• **Selected excerpt**:
┄┄┄┄┄┄┄┄┄┄

# Ruger Police Service Six - bobbed hammer and DOA questions



## Gruesome (Apr 30, 2013)

edit - Damn it! DAO not DOA! Big difference there...

Howdy all.

I inherited several firearms from my father and one of them is a bit of an oddball. It is a Ruger Police Service Six, 4 inch, stainless, .38 (not 357 magnum) and appears to be a 1988 vintage. The hammer is bobbed and does not cock back, so the only way to fire the gun is a long doulble-action trigger pull.

Is this a standard model or style, or did somebody fiddle with it? I do not have any spare parts so it's not like I have a smoking gun (heh) like a spare hammer in the box to make it clear. Any ideas? And if this is a modification, is it easily reversed? And if not, does this severely impact the value of the gun? It is otherwise in decent shape - obviously used but not abused.

Thanks Ruger dudes.


----------



## DJ Niner (Oct 3, 2006)

My condolences on your loss.

These were a fairly common catalog option, made and marketed by Ruger to directly compete with the Smith & Wesson model 10 (blue) and model 64 (stainless) .38 Special revolvers, which were still popular with security and some police departments at the time. To change it to a conventional single- or double-action mechanism again, I'm not sure if you'd just need a hammer, or a trigger and a hammer (properly fitted, of course). Hammer replacement is easy; trigger, not so much. As most departments switched-over to autoloading pistols, these guns, like the similar S&W models, were dumped onto the used-gun market in huge numbers. I can remember seeing the Ruger and S&W versions of these guns at gun shows for $100-$150 each, and I even bought a few (kicking myself for not buying more, and keeping them all!).

The DAO mechanism does not enhance the value as most folks do not shoot revolvers in DA mode nowadays, but it probably doesn't matter too much because the caliber by itself will kill it for most purchasers looking for a 4" revolver. It's the same size and weight as the .357 Magnum models, but chambered for the far less powerful .38, and that makes it less desirable for the vast majority of potential buyers. Don't get me wrong, I'm not a hater; it's a fine gun, I've been a Ruger fan for decades, and I've owned several sub-models of that series in my lifetime, all of which worked just fine.

┄┄┄┄┄┄┄┄┄┄

• **Supplied material**:
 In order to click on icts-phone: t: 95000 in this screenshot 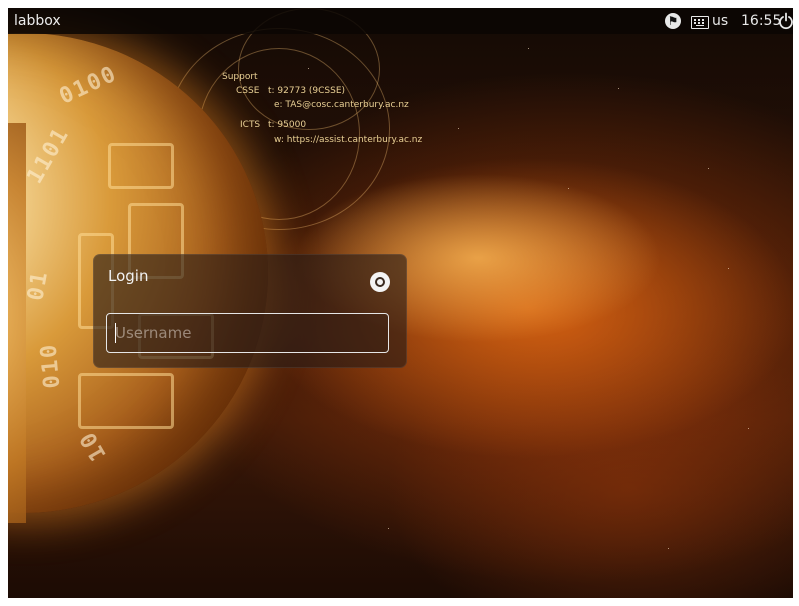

┄┄┄┄┄┄┄┄┄┄

• **Problems and tasks**:
A) In the Ruger forum thread, list every question the first post asks, in the order they appear.
B) Rewrite the Ruger forum thread from "## Gruesome (Apr" up to and including "but not abused.", replacing "hammer" with "cylinder".

• **Task-by-task outputs**:
A)
1. Is this a standard model or style, or did somebody fiddle with it?
2. Any ideas?
3. And if this is a modification, is it easily reversed?
4. And if not, does this severely impact the value of the gun?

B)
## Gruesome (Apr 30, 2013)

edit - Damn it! DAO not DOA! Big difference there...

Howdy all.

I inherited several firearms from my father and one of them is a bit of an oddball. It is a Ruger Police Service Six, 4 inch, stainless, .38 (not 357 magnum) and appears to be a 1988 vintage. The cylinder is bobbed and does not cock back, so the only way to fire the gun is a long doulble-action trigger pull.

Is this a standard model or style, or did somebody fiddle with it? I do not have any spare parts so it's not like I have a smoking gun (heh) like a spare cylinder in the box to make it clear. Any ideas? And if this is a modification, is it easily reversed? And if not, does this severely impact the value of the gun? It is otherwise in decent shape - obviously used but not abused.